> **Work instruction**: Images are to be skipped; everything else in the records must be repeated exactly.

> **Exercise materials**:
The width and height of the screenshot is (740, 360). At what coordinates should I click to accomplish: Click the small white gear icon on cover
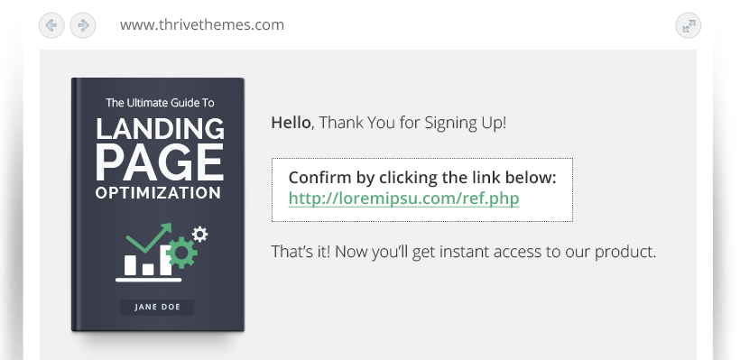200,234
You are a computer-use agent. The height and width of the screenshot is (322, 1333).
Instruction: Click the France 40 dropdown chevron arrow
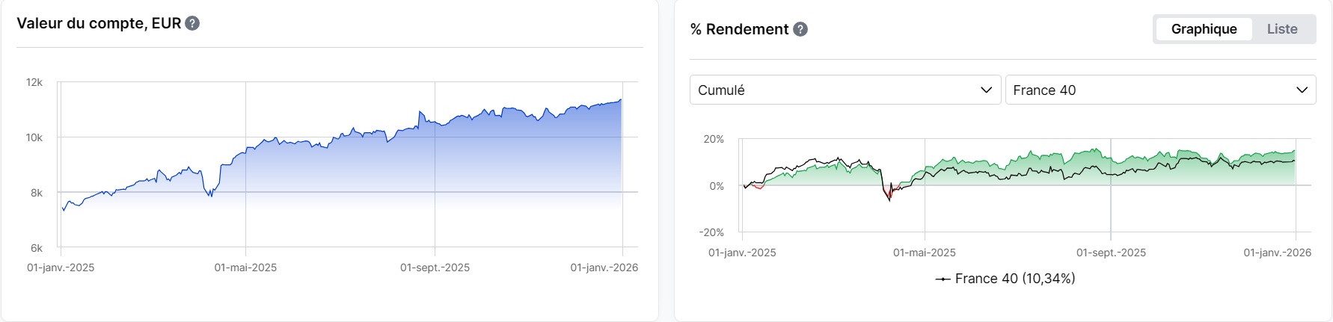(x=1302, y=90)
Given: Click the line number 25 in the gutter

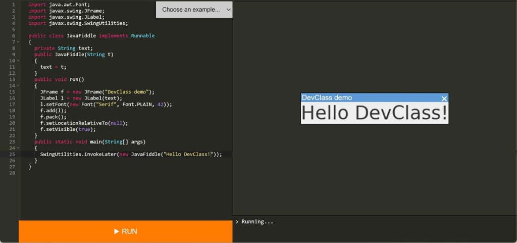Looking at the screenshot, I should click(12, 154).
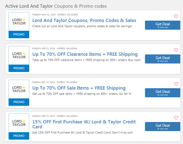Click PROMO badge on Sale Items coupon
This screenshot has height=144, width=183.
pos(19,102)
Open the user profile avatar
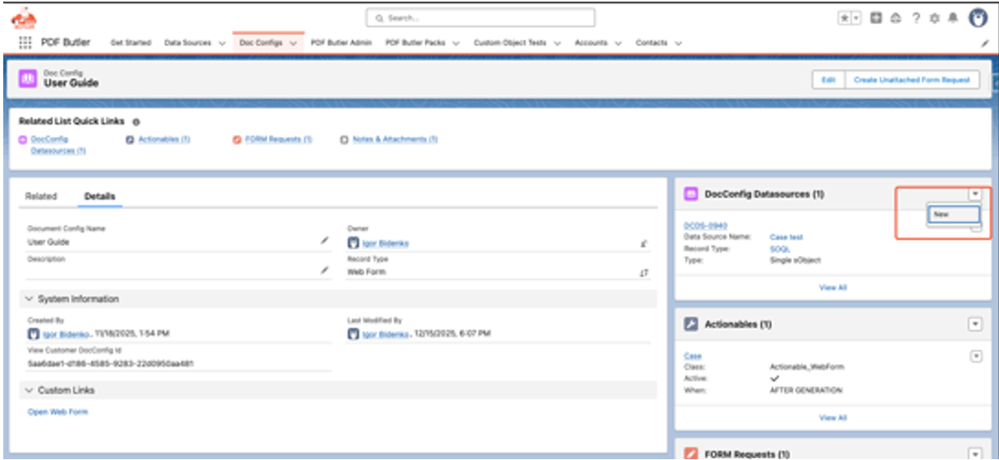999x460 pixels. tap(978, 18)
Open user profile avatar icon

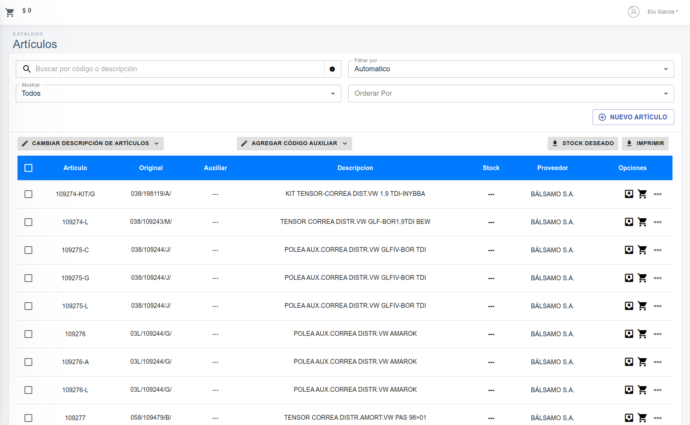tap(633, 12)
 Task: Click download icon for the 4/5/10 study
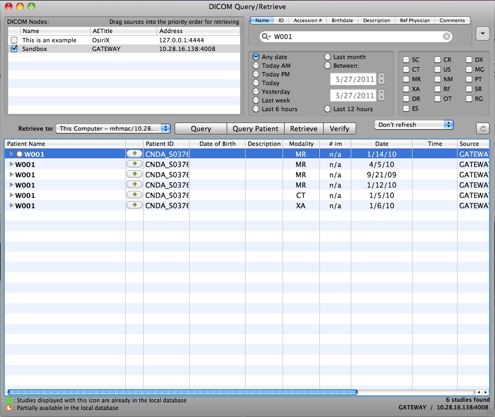134,164
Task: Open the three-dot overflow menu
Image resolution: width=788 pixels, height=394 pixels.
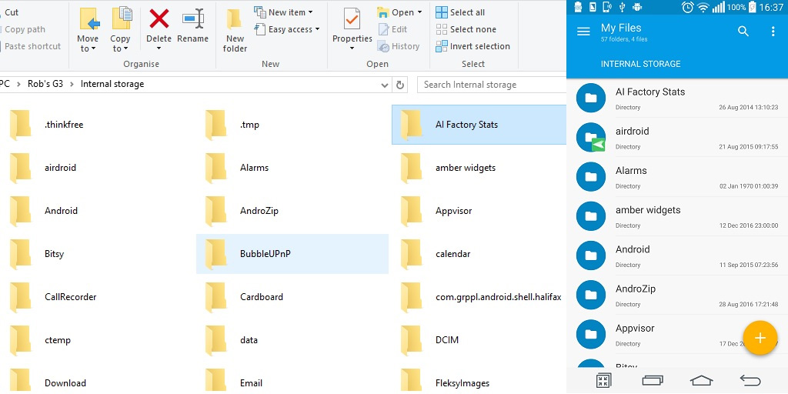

> **Task result**:
The width and height of the screenshot is (740, 360). At what coordinates should I click to accomplish: Click the small white gear icon on cover
200,234
You are a computer-use agent. The height and width of the screenshot is (322, 1333).
Instruction: Click the France 40 dropdown chevron arrow
(x=1302, y=90)
Given: Click the line number 25 in the gutter

Looking at the screenshot, I should click(12, 154).
Click PROMO badge on Sale Items coupon
This screenshot has height=144, width=183.
pos(19,102)
Open the user profile avatar
999x460 pixels. tap(978, 18)
Open user profile avatar icon

tap(633, 12)
 Task: Click download icon for the 4/5/10 study
134,164
Task: Open the three-dot overflow menu
Image resolution: width=788 pixels, height=394 pixels.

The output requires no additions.